Nach meiner Zählung ist "The dirty south" das mittlerweile sechste Album der wackeren 5, die sich nach so etwas wie einer Autobahnraststätte benannt haben.
Eines hat sich gehörig geändert zum Vorgängeralbum Decoration Day :
Statt Earl Hicks zupft nun Miss Shonna Tucker den 4-Saiter. Gut, herausgehört hätte ich es nicht, aber ich bin trotzdem erfreut. Denn wer den "furiosen" Mr. Hicks samt seiner "exzentrischen" Bühnenshow einmal "live" erlebt hat, wird diesen Wechsel mehr als begrüßen.
Einiges ist gleich geblieben: Jason Isbell hat für mich wieder einmal den besten Song der Platte gemacht ("Danko/Manuel") und wertet die gesamte Truppe gehörig auf. Er ist das eigentliche Aushängeschild der Band. Auch gleich geblieben ist das eigenwillige Coverdesign eines gewissen Wes Freed. Aber gut, dieser Stil hat zumindest einen Wiedererkennungswert.
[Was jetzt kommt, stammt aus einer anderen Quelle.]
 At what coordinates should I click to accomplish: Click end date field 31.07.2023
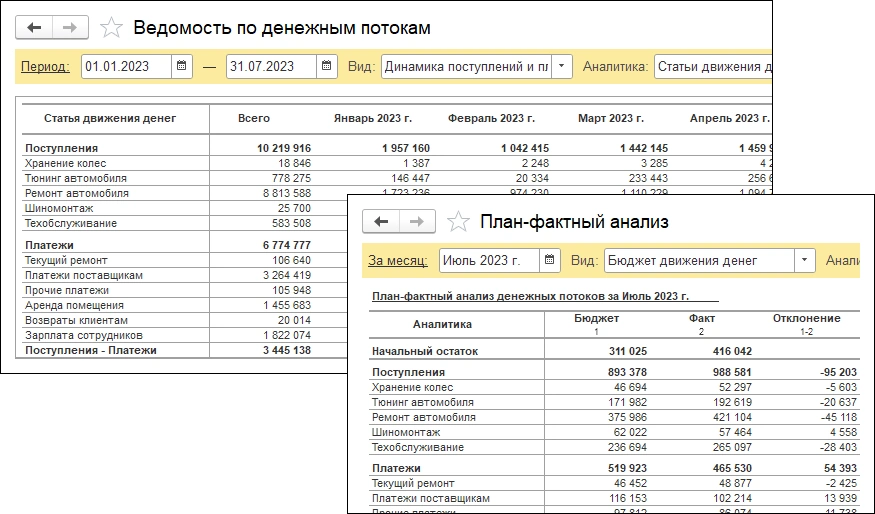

Handwerklich ist die Band noch solider geworden. Im Gegensatz zu "Alabama Ass Whuppin`" fehlen hier, Rock sei dank, die solotechnischen Aussätzer von der Gitarre. Schrammten sie damals nur haarscharf an einigen grandiosen typisch (bekifften) Proberaum-Solis vorbei, sind die jetzigen Melodien jetzt zwar immer noch nicht von der Klasse eines Allan Collins, aber sie passen immer in den Song und ohne Mühe in die Tonlage.
Das 24-Seiten Booklet ist in einem Papp-Schuber untergebracht, so dass man es ohne Chirurgie entnehmen kann. Es bietet das Vorwort "Greetings from the Dirty South", Songtexte und ein paar Bilder und Fotos. Die Texte sind fast alle ohne Schwierigkeiten lesbar.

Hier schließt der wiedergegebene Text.